« Les causes lointaines de la décolonisation se retrouvent dans les modalités des conquêtes coloniales elles-mêmes, ne serait-ce que parce que celles-ci vont définir les frontières des futurs États aux degrés de souveraineté variables dans les années 1960. Des fédérations politiques relativement intégrées, souvent administrées par des États précoloniaux depuis plusieurs siècles, furent ainsi partagées entre les possessions coloniales. Tel fut le cas du royaume chrétien du Kongo dont une partie se trouve dans l’actuel Angola, une deuxième dans la république du Congo, une troisième dans la république démocratique du Congo et une autre dans le Gabon. Il en est de même des groupes culturels et linguistiques comme les Wolofs et les Sérères partagés entre le Sénégal, colonie française, et la Gambie anglophone.

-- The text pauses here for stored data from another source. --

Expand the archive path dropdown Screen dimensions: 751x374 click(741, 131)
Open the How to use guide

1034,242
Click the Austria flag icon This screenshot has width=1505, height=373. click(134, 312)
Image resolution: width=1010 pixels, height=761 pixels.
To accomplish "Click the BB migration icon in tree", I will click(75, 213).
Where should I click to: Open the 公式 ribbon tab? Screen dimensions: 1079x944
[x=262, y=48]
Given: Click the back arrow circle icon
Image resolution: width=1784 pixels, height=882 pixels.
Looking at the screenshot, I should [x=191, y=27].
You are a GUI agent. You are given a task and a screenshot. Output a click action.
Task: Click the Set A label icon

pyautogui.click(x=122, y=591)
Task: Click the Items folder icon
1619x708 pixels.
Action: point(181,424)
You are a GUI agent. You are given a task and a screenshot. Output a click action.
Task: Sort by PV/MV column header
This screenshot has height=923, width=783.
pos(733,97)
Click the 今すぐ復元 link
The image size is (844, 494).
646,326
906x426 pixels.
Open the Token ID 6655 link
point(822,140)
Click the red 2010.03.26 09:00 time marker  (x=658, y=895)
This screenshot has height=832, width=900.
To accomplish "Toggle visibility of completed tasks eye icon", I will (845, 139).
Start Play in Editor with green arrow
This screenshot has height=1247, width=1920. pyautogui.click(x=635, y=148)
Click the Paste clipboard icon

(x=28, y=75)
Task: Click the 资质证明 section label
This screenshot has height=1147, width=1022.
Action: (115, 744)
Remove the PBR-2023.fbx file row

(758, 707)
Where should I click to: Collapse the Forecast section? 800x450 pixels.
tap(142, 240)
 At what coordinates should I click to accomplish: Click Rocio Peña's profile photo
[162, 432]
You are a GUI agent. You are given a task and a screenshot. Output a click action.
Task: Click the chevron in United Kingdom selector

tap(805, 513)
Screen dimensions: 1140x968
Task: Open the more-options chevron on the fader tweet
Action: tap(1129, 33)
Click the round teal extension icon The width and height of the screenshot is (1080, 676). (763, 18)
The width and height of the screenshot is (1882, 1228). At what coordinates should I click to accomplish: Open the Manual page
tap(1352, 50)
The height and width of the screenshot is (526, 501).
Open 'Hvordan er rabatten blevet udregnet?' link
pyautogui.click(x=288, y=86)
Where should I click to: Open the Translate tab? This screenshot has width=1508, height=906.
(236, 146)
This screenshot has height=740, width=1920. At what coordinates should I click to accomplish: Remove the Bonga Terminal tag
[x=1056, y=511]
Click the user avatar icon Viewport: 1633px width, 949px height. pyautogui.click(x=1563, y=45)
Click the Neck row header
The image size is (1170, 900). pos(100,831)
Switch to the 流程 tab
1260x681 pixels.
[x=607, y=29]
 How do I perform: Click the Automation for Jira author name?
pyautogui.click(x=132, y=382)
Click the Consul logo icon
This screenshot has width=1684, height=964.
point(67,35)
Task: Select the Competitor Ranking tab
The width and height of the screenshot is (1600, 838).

La violence des conquêtes coloniales et des premières résistances africaines constituent l’essentiel de l’iconographie nationaliste qui se développa pleinement au lendemain de la Seconde Guerre mondiale. Quitte à quelques arrangements avec l’histoire, il en est ainsi de Samori Touré (1830-1900), dont l’ambition de construire un empire à la fin du xixe siècle en Afrique de l’Ouest se heurta à l’extension du domaine colonial français dans la même région. Il en est de même de Behanzin (1844-1906), 11e roi d’Abomey, anciennement Dahomey devenu actuellement le Bénin.
Par la suite, les méthodes de la colonisation seront aussi déterminantes dans les décolonisations. Le caractère tardif et violent de la décolonisation portugaise n’est qu’une réponse aux manières de coloniser… »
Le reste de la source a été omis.